Paul Flores was not in the courtroom for his father's verdict.
Smart, a 19-year-old college student, disappeared in 1996.
A California jury has found Paul Flores guilty in the murder of 19-year-old college student Kristin Smart in 1996.
His sentencing is scheduled for Dec. 9. He faces 25 years to life in prison.
His father, Ruben Flores, was found not guilty of accessory to murder in connection with the crime.
Paul Flores, a former classmate of Smart, was charged with murder, while his father was charged with being an accessory to the crime. Prosecutors say he helped hide Smart's body on his property in Arroyo Grande before moving it in 2020.
Smart went missing walking home from a party at California Polytechnic State University, San Luis Obispo. Her body has never been found, but authorities arrested Paul and Ruben Flores in April 2021 and found alleged evidence related to Smart's murder in their homes.
Paul and Ruben Flores were tried at the same time, but with separate juries hearing the case together. A verdict was reached in Ruben Flores' case on Monday; that decision was sealed until Paul Flores' jury reached its verdict Tuesday and they could be announced simultaneously.
A jury has found Ruben Flores not guilty of accessory to murder after the fact.
Paul Flores was not in the courtroom for his father's verdict.
The sentencing for Paul Flores has been scheduled for Dec. 9. He has been remanded into custody with no bail.

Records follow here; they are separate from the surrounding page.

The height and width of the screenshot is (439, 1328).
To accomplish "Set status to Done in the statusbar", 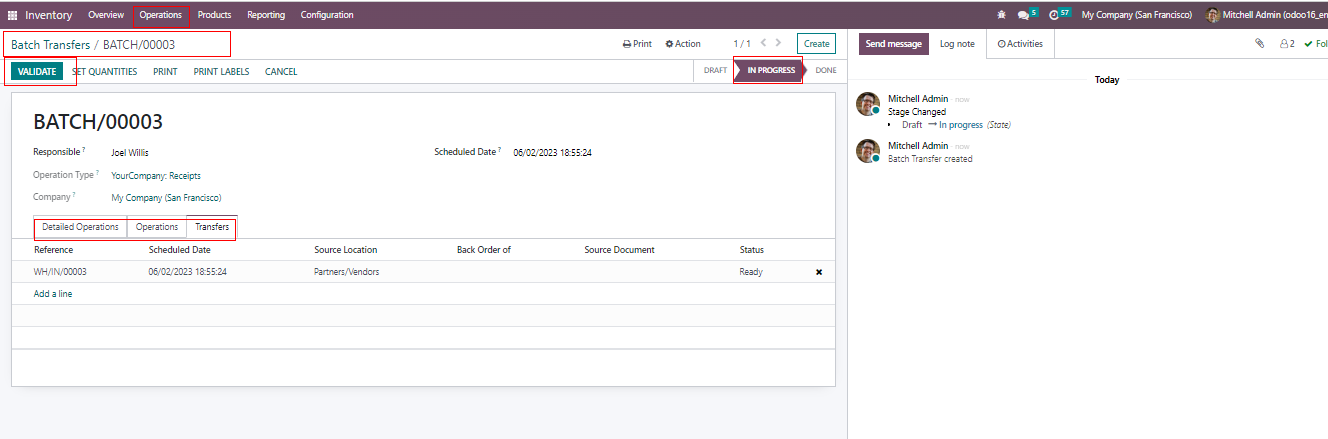I will pyautogui.click(x=825, y=70).
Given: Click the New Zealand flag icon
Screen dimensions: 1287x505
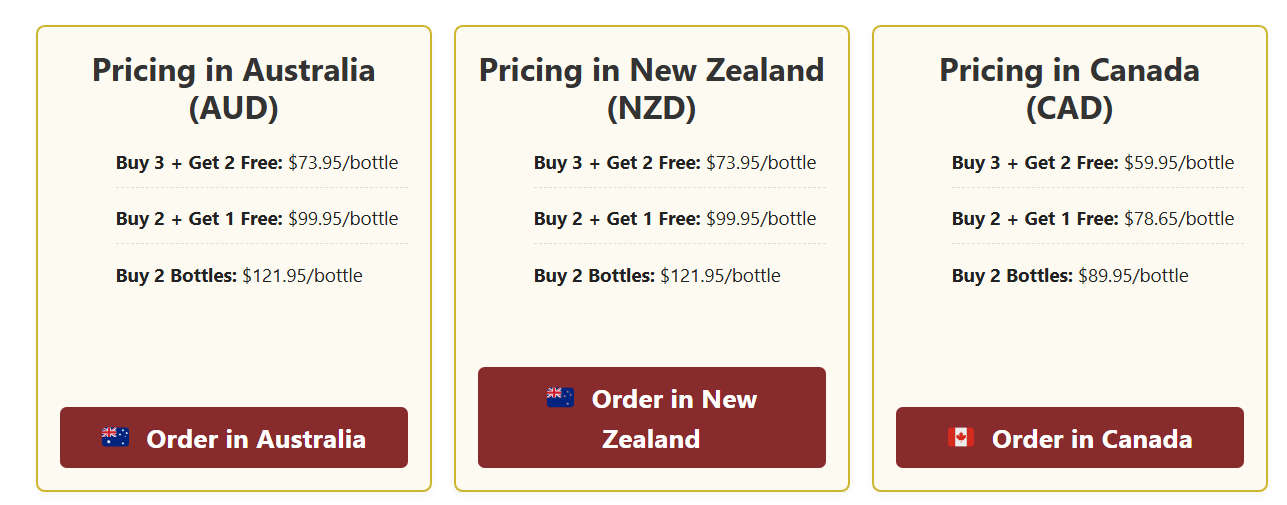Looking at the screenshot, I should [560, 397].
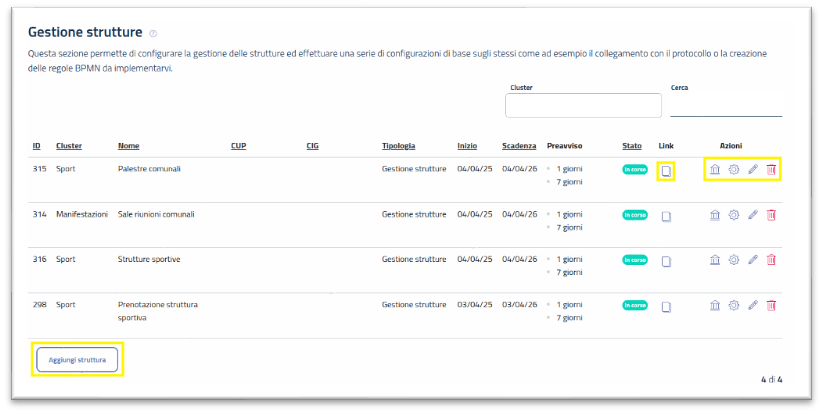Click In corso badge for Palestre comunali

coord(634,169)
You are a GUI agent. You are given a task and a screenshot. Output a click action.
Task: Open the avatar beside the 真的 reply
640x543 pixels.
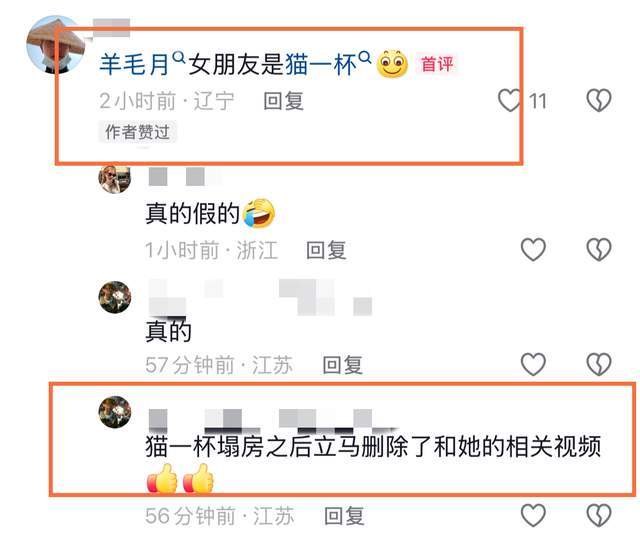pyautogui.click(x=115, y=297)
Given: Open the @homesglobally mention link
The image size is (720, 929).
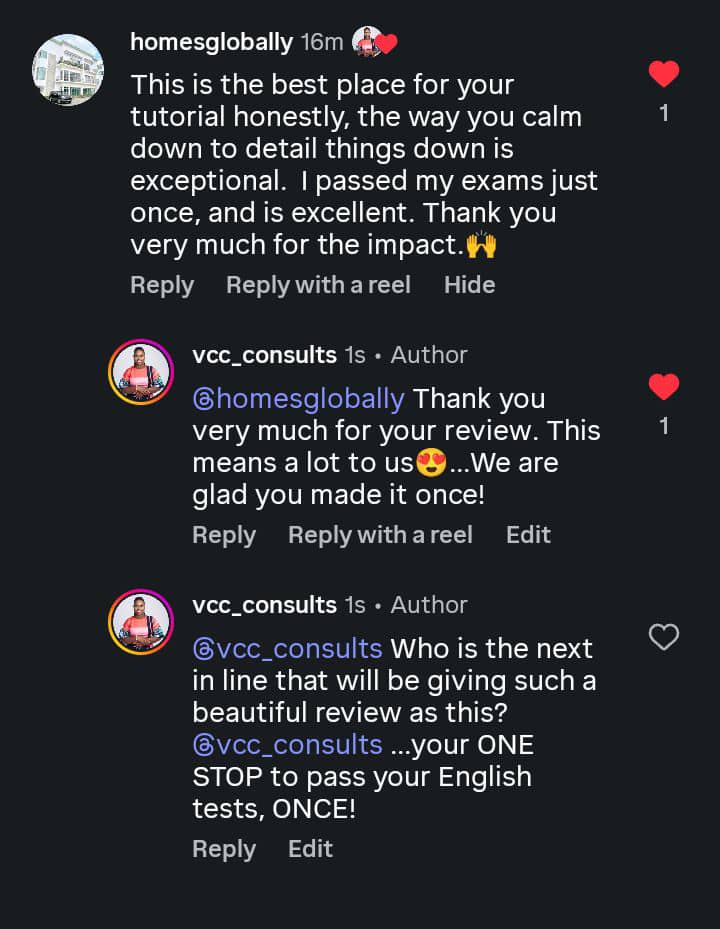Looking at the screenshot, I should point(299,399).
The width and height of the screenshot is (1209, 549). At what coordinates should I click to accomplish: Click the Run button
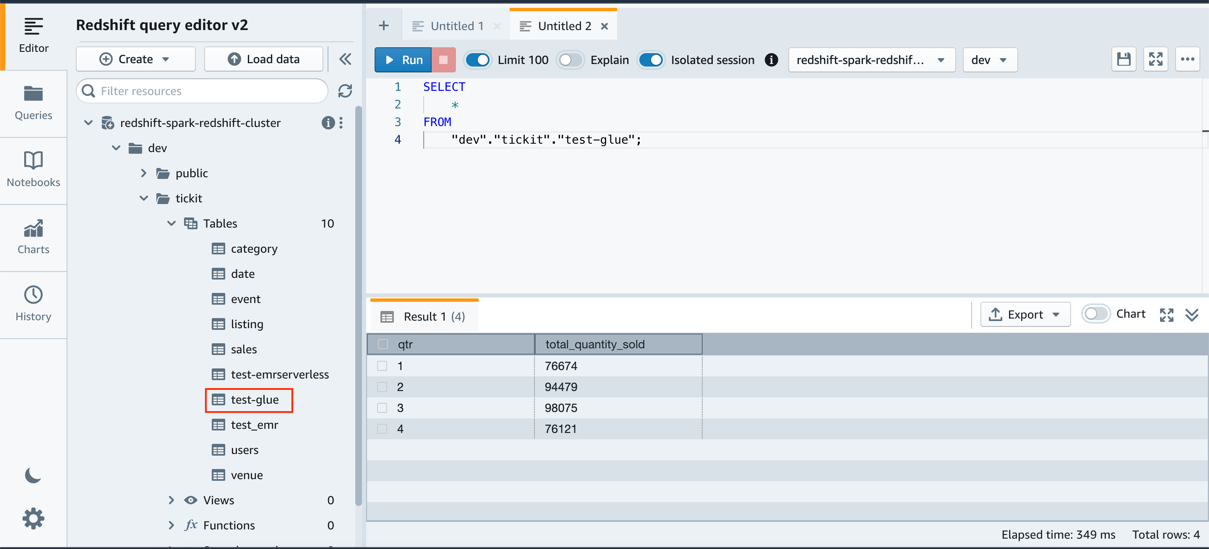(x=404, y=60)
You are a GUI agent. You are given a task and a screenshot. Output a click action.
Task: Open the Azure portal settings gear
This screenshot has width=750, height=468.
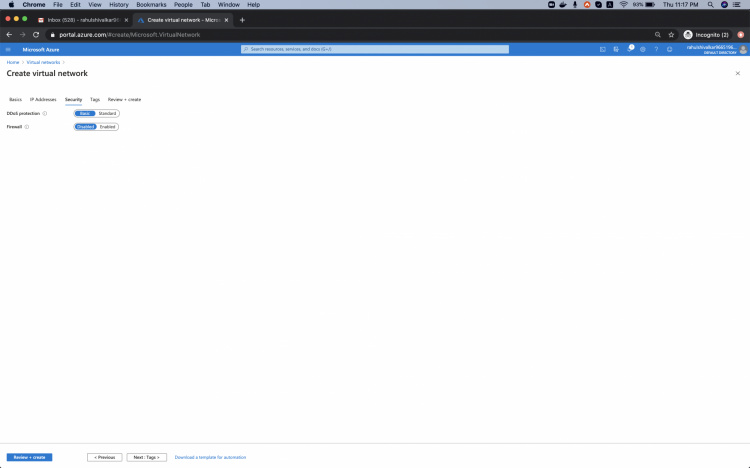coord(643,49)
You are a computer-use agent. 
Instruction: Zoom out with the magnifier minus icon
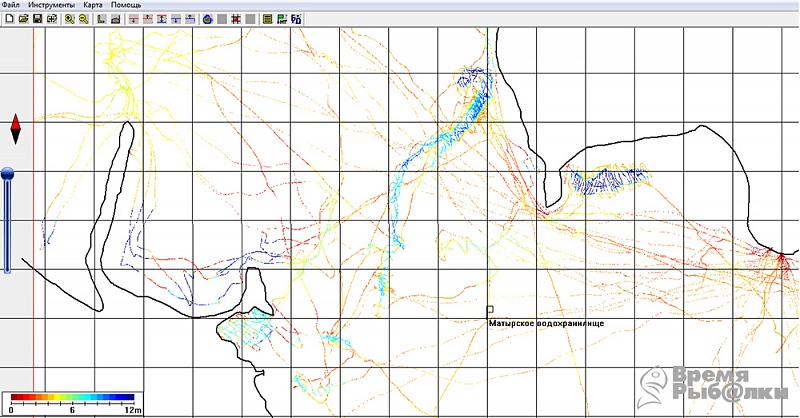pos(84,19)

The court is waiting on one juror in Ruben Flores' trial to return to the courthouse and is in recess until 5 p.m.
A jury has found Paul Flores guilty of first-degree murder.
Count 1 alleged that Paul Flores "with malice aforethought murder[ed] Kristin Smart" while "engaged in the commission of, or attempting to commit, the crime of rape."
Jurors began deliberating in the Paul Flores trial on Oct. 4, after hours of closing arguments wrapped.
In his closing argument, defense attorney Robert Sanger told the jury, "There is no evidence of a murder, so that's really the end of it."
"This case was not prosecuted all these years because there was no evidence and there's still no evidence," he said.
The prosecutor, San Luis Obispo County Deputy District Attorney Chris Peuvrelle, tried to show a pattern of behavior by Flores that began with Smart. Two women, Sarah Doe and Rhonda Doe, testified during the trial that they were drugged and sexually assaulted by Flores in 2008 and 2011, respectively.
"Do you see a pattern here?" Peuvrelle asked the jury, calling Flores a "serial drugger and rapist."